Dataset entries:
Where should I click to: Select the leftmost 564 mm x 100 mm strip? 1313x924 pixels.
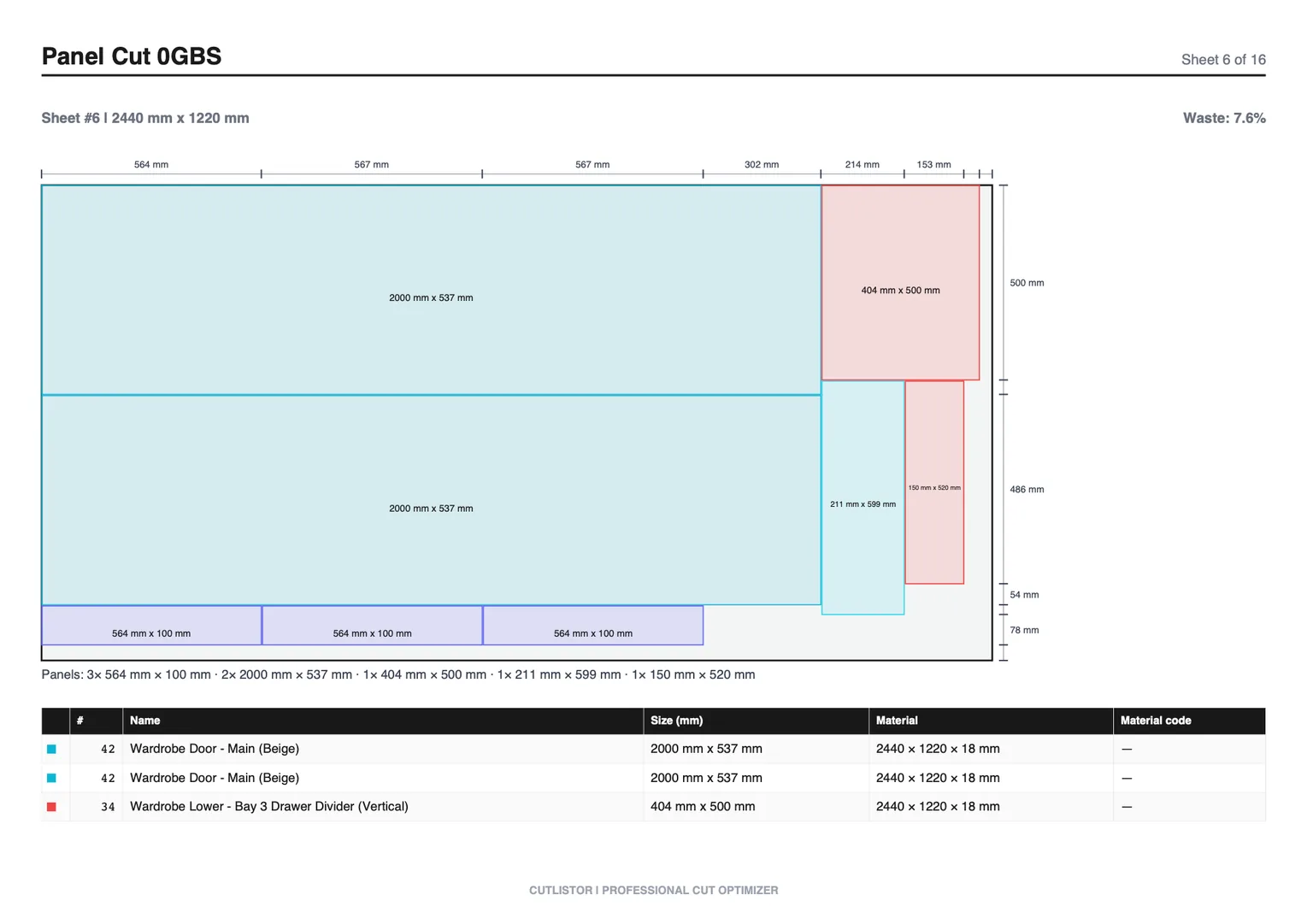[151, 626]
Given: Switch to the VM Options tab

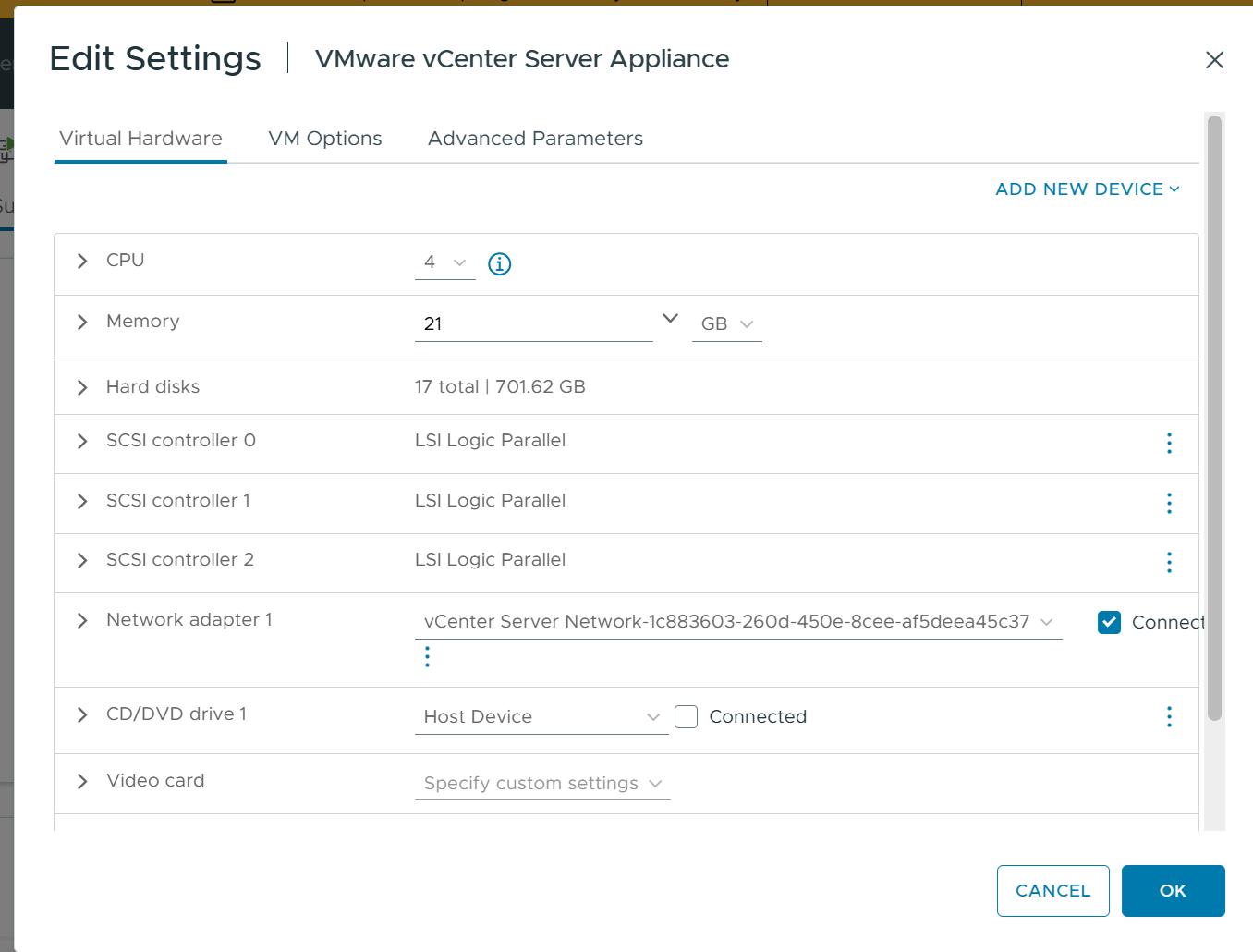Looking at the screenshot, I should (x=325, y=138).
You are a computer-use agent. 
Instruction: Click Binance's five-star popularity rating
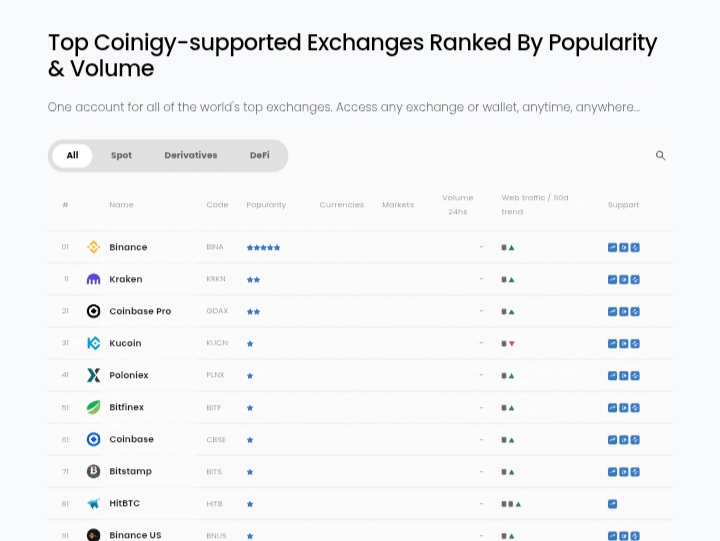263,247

---

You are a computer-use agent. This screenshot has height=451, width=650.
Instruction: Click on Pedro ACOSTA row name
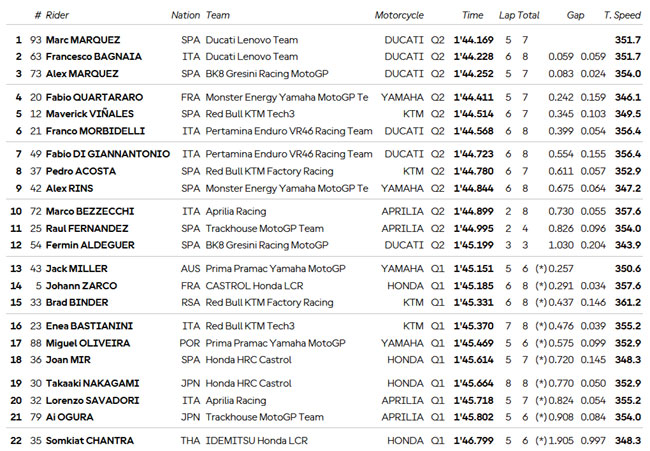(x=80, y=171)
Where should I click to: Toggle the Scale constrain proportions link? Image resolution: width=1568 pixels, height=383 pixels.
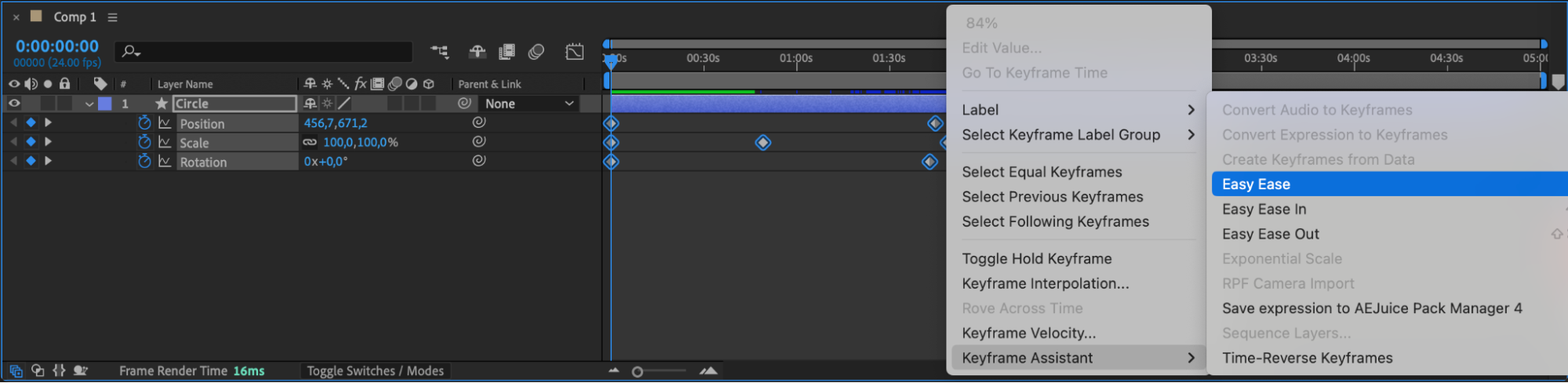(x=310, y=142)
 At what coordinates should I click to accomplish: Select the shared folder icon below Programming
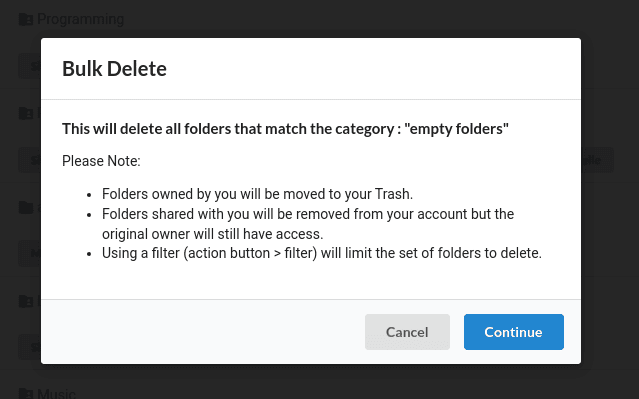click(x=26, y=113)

> **WHAT IS EXPECTED**
Each line that holds the word "agent" should be extracted from the records.

> **EXERCISE SOLUTION**
You are a computer-use agent. 
You are a computer-use agent. This screenshot has height=451, width=650.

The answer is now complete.